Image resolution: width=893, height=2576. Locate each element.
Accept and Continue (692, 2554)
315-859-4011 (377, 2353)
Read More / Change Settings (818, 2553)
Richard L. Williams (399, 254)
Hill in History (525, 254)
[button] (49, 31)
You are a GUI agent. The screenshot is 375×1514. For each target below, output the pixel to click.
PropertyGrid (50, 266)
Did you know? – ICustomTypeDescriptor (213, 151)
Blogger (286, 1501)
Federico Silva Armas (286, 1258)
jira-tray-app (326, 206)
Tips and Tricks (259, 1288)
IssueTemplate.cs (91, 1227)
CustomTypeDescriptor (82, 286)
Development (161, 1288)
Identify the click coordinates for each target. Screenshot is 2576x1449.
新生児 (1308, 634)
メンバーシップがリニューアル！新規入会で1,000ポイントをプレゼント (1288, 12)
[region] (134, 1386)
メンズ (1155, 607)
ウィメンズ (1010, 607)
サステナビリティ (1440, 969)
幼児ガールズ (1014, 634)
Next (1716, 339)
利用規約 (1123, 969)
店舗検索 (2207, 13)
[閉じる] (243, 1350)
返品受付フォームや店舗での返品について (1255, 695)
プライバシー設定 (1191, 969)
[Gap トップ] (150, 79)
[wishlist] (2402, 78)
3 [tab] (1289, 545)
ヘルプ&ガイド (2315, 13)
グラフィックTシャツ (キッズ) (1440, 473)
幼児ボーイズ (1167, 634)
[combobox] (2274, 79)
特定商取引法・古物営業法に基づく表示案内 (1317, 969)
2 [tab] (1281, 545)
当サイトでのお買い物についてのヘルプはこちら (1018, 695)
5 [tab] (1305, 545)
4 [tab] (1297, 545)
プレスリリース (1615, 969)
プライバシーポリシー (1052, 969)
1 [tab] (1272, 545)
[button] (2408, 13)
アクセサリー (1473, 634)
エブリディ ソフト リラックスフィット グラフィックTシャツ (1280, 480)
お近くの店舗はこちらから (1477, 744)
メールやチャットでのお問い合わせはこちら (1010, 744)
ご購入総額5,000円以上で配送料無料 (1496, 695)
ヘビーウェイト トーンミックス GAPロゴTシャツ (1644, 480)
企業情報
◇ ◇ ◇ ◇
● THE TASK: Your task is to transcribe, with no changes, only the lines of the listing above that lie between the line holding "Richard L. Williams (399, 254)" and the line holding "Identify the click", inclusive.

● TASK RESULT:
Richard L. Williams (399, 254)
Hill in History (525, 254)
[button] (49, 31)
You are a GUI agent. The screenshot is 375×1514. For each target below, output the pixel to click.
PropertyGrid (50, 266)
Did you know? – ICustomTypeDescriptor (213, 151)
Blogger (286, 1501)
Federico Silva Armas (286, 1258)
jira-tray-app (326, 206)
Tips and Tricks (259, 1288)
IssueTemplate.cs (91, 1227)
CustomTypeDescriptor (82, 286)
Development (161, 1288)
Identify the click coordinates for each target. Screenshot is 2576x1449.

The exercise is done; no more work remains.